*YOUR GOAL*. Reproduce every entry exactly and leave its pictures out.

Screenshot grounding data
----------
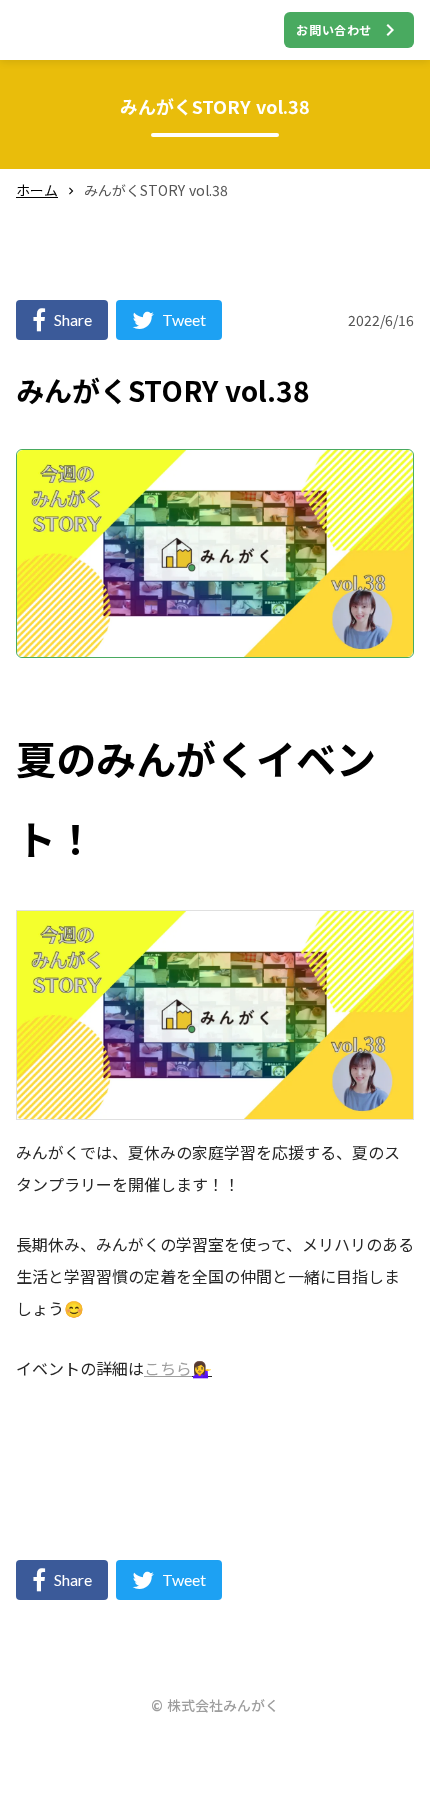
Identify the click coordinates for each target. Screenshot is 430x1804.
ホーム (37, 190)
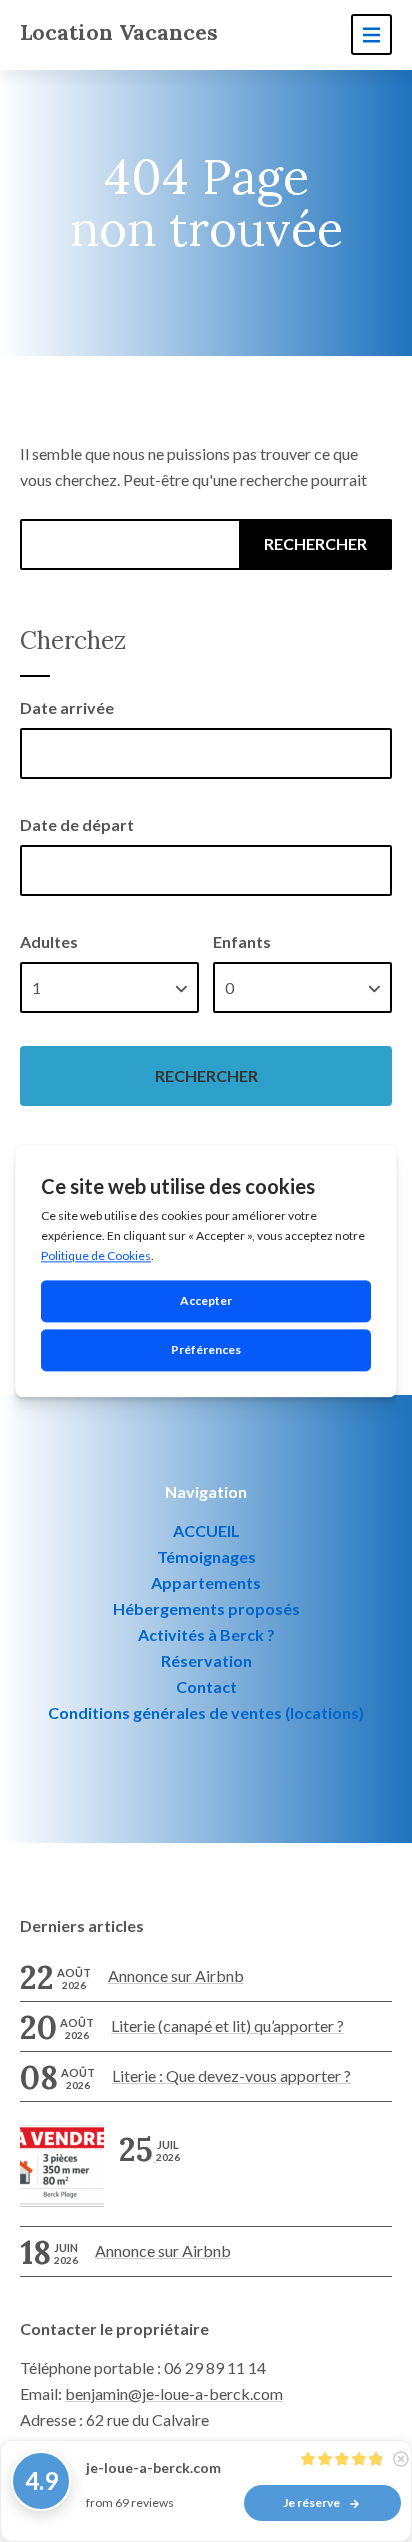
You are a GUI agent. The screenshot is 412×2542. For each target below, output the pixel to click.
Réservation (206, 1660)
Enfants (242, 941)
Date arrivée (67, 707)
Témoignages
----------
*RESPONSE*.
Identify the click coordinates for each target. Screenshot is 430x1804.
ホーム (37, 190)
You are a GUI agent. The screenshot is 412×2542. For each target below, output the pixel to click.
Réservation (206, 1660)
Enfants (242, 941)
Date arrivée (67, 707)
Témoignages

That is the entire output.